▸ **练习内容**: 请抄写选段中从“金银花；山银花；KB细胞；急性口腔炎症”一直到“材的种属来源，但无法直接体现药效的优劣。”的全部内容，并将其中的“区分”更新为“区别”。

金银花和山银花抗急性口腔炎症作用比较*

李泮霖，贺利利，李楚源，白 杨，王德勤，廖弈秋，李沛波，吴 忠，苏薇薇

(1. 中山大学生命科学学院，广东 广州510275；2. 广州白云山和记黄埔中药有限公司，广东 广州510515)

金银花和山银花抗急性口腔炎症作用比较*

李泮霖1，贺利利1，李楚源2，白 杨1，王德勤2，廖弈秋1，李沛波1，吴 忠1，苏薇薇1

(1. 中山大学生命科学学院，广东 广州510275；2. 广州白云山和记黄埔中药有限公司，广东 广州510515)

采用香烟烟雾提取物刺激KB细胞，构建急性口腔炎症模型；用Elisa法测定炎症因子TNF-α、IL-6、IL-8和IL-10的表达量；以考察金银花、山银花抗炎活性的差异。结果显示，与空白组相比，模型组促炎因子TNF-α、IL-6、IL-8水平显著升高，抗炎因子IL-10水平显著降低，属急性炎症表现，说明造模成功。金银花提取物或山银花提取物处理后，均可抑制TNF-α、IL-6、IL-8表达水平的升高，改善IL-10分泌减少，且呈剂量依赖关系，提示金银花和山银花对口腔炎症均具有一定的治疗作用。对二者的药效结果比较，山银花对各炎症因子的调控作用均强于金银花，尤其对TNF-α、IL-6和IL-10的调控作用具有显著差异。本研究从药效角度对金银花和山银花进行比较研究，为合理利用金银花和山银花药材提供了依据。

金银花；山银花；KB细胞；急性口腔炎症

从《中华人民共和国药典》2005版开始，金银花和山银花分列为两种药材[1]。二者原植物种属相近、药材外观形态相似，市场上金银花和山银花药材品种混乱、来源不清、质量良莠不齐的现象极为突出，直接影响到药材及其制剂的疗效。已有研究采用外观形态鉴别、化学成分分析、DNA分子鉴定等方法，对金银花和山银花的不同品种进行区分和鉴定[2-5]，这些方法虽然可以明确药材的种属来源，但无法直接体现药效的优劣。

▸ **给定数据**:
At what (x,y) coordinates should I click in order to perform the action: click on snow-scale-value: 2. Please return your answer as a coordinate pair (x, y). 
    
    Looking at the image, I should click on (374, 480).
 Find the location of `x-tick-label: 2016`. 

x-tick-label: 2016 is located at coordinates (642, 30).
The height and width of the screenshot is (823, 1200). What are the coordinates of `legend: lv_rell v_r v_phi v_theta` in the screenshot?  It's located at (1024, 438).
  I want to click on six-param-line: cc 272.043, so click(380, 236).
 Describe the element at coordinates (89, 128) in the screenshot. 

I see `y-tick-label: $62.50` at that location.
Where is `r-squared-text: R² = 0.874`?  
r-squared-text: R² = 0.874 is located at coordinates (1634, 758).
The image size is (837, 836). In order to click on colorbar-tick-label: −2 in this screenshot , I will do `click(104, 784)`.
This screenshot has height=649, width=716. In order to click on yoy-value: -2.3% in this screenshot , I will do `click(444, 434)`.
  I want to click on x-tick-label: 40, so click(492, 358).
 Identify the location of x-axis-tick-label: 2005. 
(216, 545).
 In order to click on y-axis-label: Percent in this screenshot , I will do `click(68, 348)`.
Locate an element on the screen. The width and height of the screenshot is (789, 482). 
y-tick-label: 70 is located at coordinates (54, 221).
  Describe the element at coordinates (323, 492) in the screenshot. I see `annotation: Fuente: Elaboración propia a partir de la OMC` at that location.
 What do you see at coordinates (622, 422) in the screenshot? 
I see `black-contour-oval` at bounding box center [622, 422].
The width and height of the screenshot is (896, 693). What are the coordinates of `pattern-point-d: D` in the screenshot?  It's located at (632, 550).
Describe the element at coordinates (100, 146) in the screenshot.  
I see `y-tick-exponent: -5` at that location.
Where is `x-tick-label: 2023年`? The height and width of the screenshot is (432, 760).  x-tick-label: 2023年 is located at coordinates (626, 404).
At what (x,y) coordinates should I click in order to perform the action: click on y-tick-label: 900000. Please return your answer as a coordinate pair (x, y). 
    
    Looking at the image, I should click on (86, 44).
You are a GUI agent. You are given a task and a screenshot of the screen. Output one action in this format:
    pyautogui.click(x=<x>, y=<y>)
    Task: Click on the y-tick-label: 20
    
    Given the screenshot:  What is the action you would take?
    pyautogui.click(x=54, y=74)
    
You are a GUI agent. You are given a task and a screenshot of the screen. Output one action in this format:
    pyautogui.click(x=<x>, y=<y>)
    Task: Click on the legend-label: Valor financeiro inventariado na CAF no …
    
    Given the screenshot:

▸ **作答区**:
金银花；山银花；KB细胞；急性口腔炎症

从《中华人民共和国药典》2005版开始，金银花和山银花分列为两种药材[1]。二者原植物种属相近、药材外观形态相似，市场上金银花和山银花药材品种混乱、来源不清、质量良莠不齐的现象极为突出，直接影响到药材及其制剂的疗效。已有研究采用外观形态鉴别、化学成分分析、DNA分子鉴定等方法，对金银花和山银花的不同品种进行区别和鉴定[2-5]，这些方法虽然可以明确药材的种属来源，但无法直接体现药效的优劣。